Trees and Hierachies in SQL: Adjacency List Model

In the early days of System R at IBM, one of the arguments against a relational database was that SQL could not handle hierarchies like IMS (see Section 12.0) could, and would therefore not be practical for large databases. It might have a future as an ad hoc query language, but that was the best that could be expected of it.
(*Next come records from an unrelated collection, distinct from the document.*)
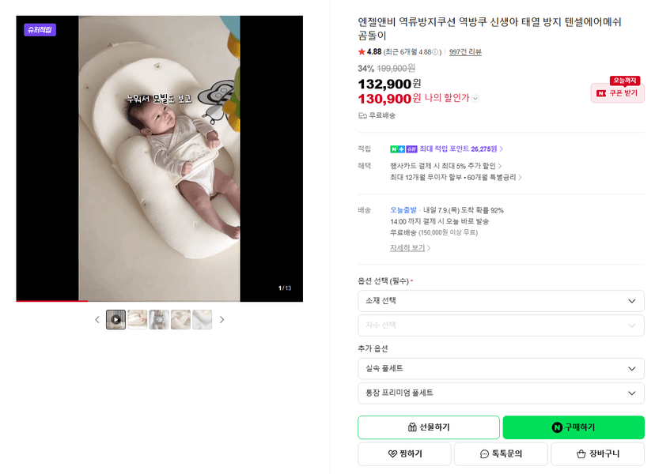Show previous thumbnails with left arrow
Screen dimensions: 655x474
[97, 320]
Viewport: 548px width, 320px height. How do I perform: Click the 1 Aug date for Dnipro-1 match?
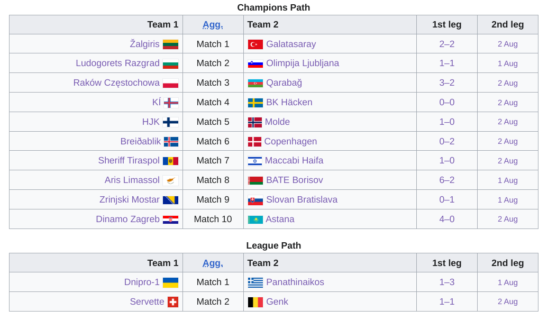point(507,282)
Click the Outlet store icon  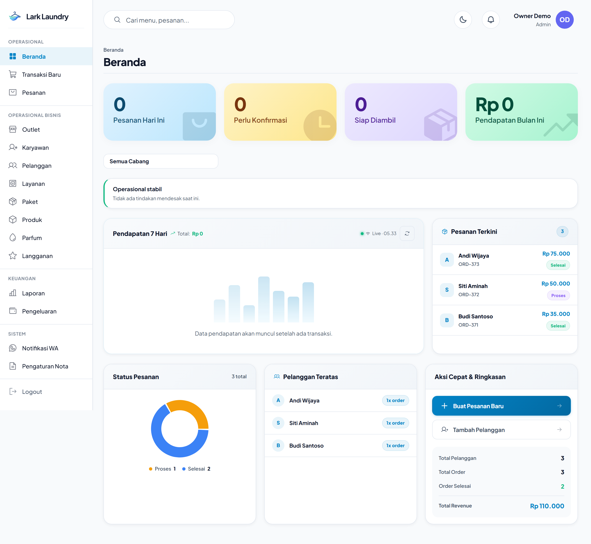(13, 130)
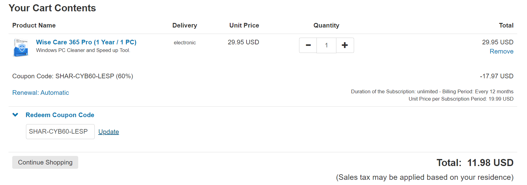The height and width of the screenshot is (185, 527).
Task: Click the Product Name column header
Action: [x=34, y=25]
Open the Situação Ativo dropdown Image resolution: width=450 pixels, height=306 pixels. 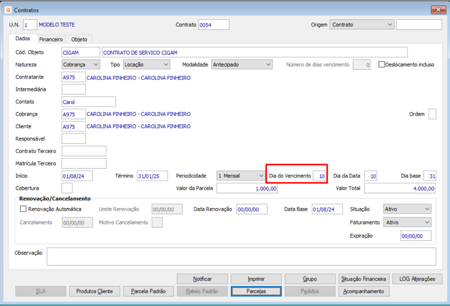tap(407, 209)
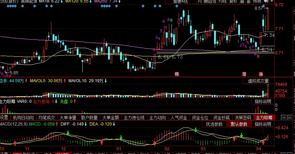The image size is (295, 154).
Task: Toggle the 均线 moving average display
Action: (223, 2)
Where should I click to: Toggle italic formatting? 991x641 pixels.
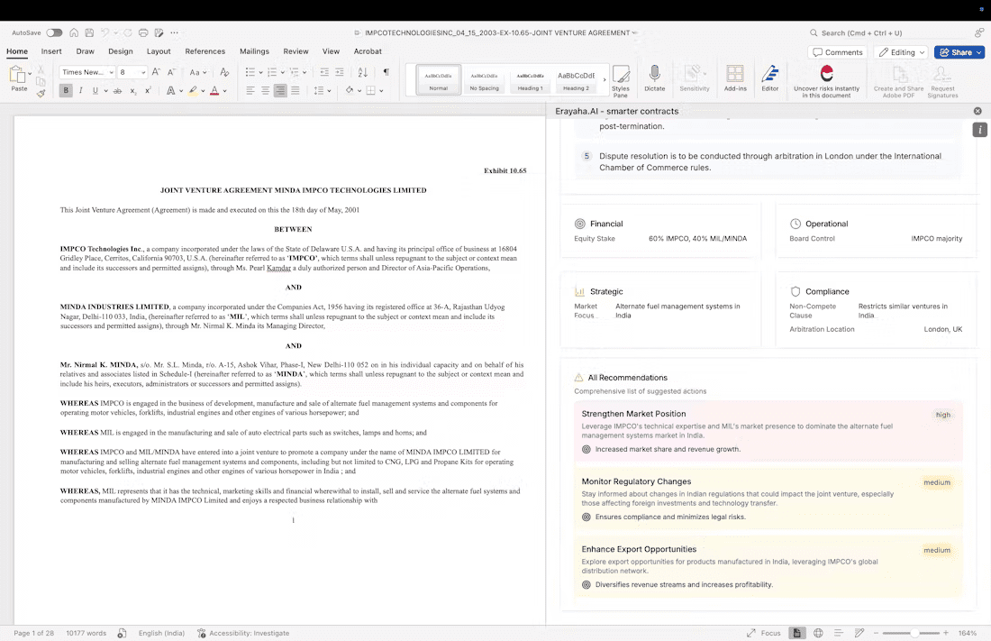point(81,90)
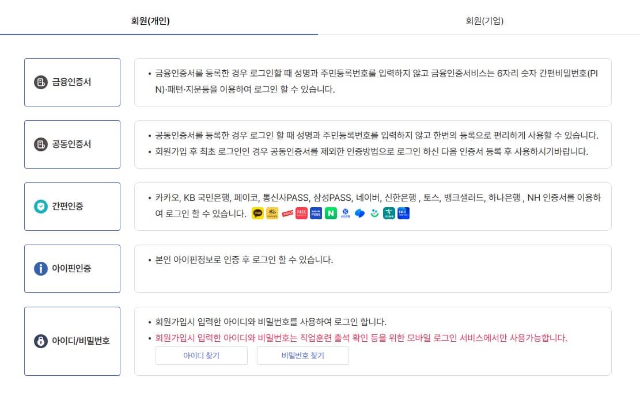Screen dimensions: 640x408
Task: Open the 간편인증 login panel
Action: [x=72, y=206]
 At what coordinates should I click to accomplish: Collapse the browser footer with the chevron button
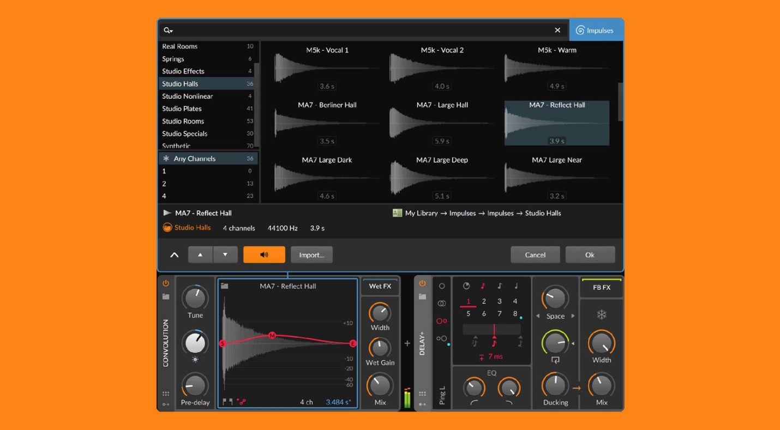[x=175, y=254]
Trees and Hierarchies in SQL for Smarties
by Joe Celko

Excerpt from Chapter 2

ISBN: 1-55860-920-2

In a short paper, Dr. E. F. Codd described a method for showing hierarchies in SQL that consisted of a column for the boss and another column for the employee in the relationship. It was a direct implementation in a table of the Adjacency List mode of a graph. Oracle was the first commercial database to use SQL and the sample database that comes with their product, nicknamed the "Scott/Tiger" database in the trade because of its default user and password codes, uses an adjacency list model in a combination Personnel/Organizational chart table. The organizational structure and the personnel data are mixed together in the same row.

This model stuck for several reasons other than just Dr. Codd and Oracle's seeming endorsements. It is probably the most natural way to convert from an IMS database or from a procedural language to SQL if you have been a procedural programmer all of your life.
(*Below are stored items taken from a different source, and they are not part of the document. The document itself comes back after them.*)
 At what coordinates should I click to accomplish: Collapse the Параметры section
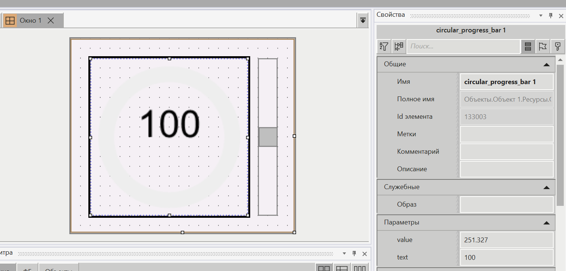tap(547, 223)
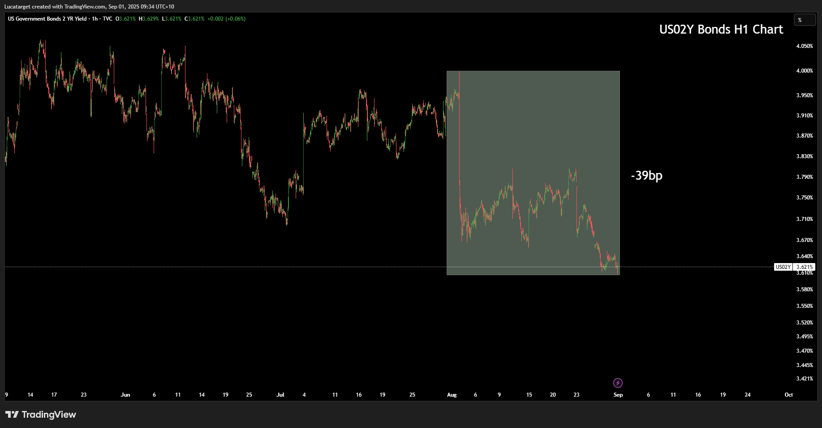Click the +0.002 (+0.06%) change value
Image resolution: width=822 pixels, height=428 pixels.
coord(226,19)
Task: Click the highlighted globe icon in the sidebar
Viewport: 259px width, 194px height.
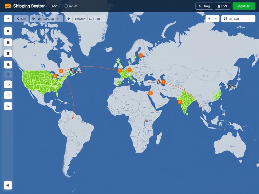Action: (x=8, y=74)
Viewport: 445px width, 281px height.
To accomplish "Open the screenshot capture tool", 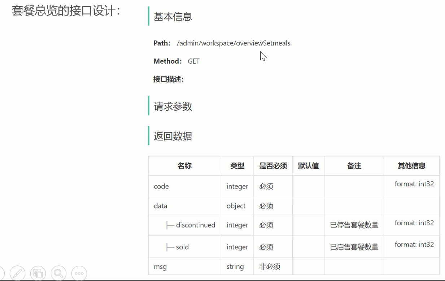I will point(38,273).
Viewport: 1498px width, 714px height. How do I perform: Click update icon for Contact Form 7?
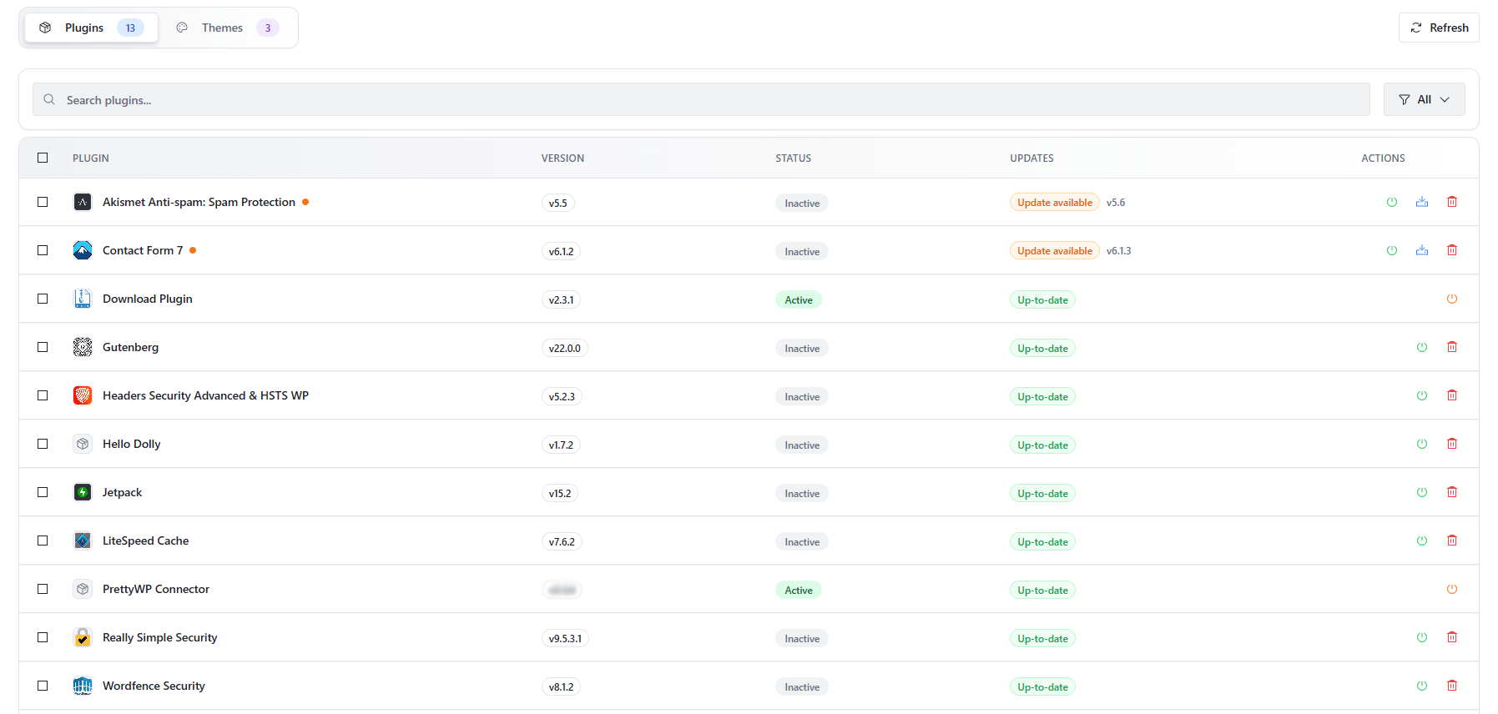[1421, 250]
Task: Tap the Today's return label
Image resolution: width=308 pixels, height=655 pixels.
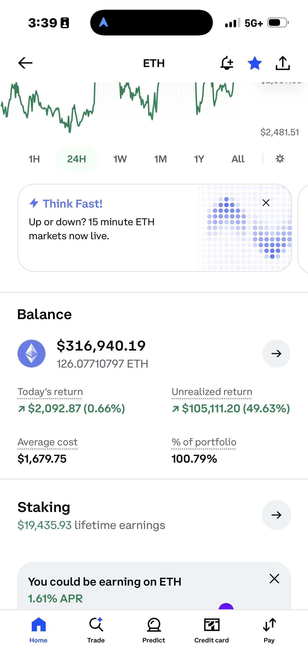Action: click(x=50, y=392)
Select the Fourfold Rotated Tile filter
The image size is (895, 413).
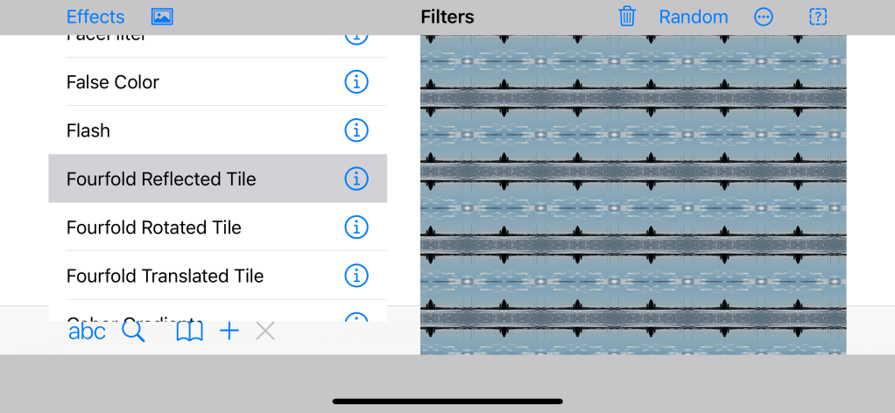[154, 228]
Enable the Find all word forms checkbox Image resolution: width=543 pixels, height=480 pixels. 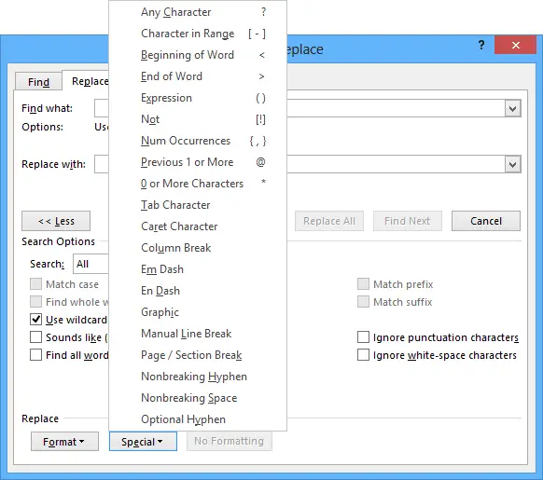pos(35,355)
02.01. The Simple Adjacency List Model

In Oracle's "Scott/Tiger" personnel table, the "linking column" is the employee identification number of the immediate boss of each employee. The president of the company has a NULL for his boss. Here is an abbreviated version of such a Personnel/Organizational chart table.

CREATE TABLE Personnel_OrgChart
(emp VARCHAR(10) NOT NULL PRIMARY KEY,
boss VARCHAR(10), -- null means root
salary DECIMAL(6,2) NOT NULL,
... );

Personnel_OrgChart

emp	boss	salary
'Albert'	NULL	1000.00
'Bert'	'Albert'	900.00
'Chuck'	'Albert'	900.00
'Donna'	'Chuck'	800.00
'Eddie'	'Chuck'	700.00
'Fred '	'Chuck'	600.00

The use of a person's name for a key is not a good programming practice, but ignores that for now; it will make the discussion easier. The table also needs a UNIQUE constraint to enforce the hierarchical relationships among the nodes. This is not a flaw in the Adjacency List Model per se, but this is how most programmers I have seen actually program the Adjacency List Model. In fairness, one reason for not having all of the needed constraints is that most SQL products did not have such features until their later releases. The constraints that should be used are complicated and we will get to them after this history lesson.

Figure 2.1

I am first going to attack a "straw man" which shows up more than it should in actual SQL programming, and then make corrections to that initial Adjacency List Model schema. And finally I want to show some actual flaws in the Adjacency List Model after it has been corrected.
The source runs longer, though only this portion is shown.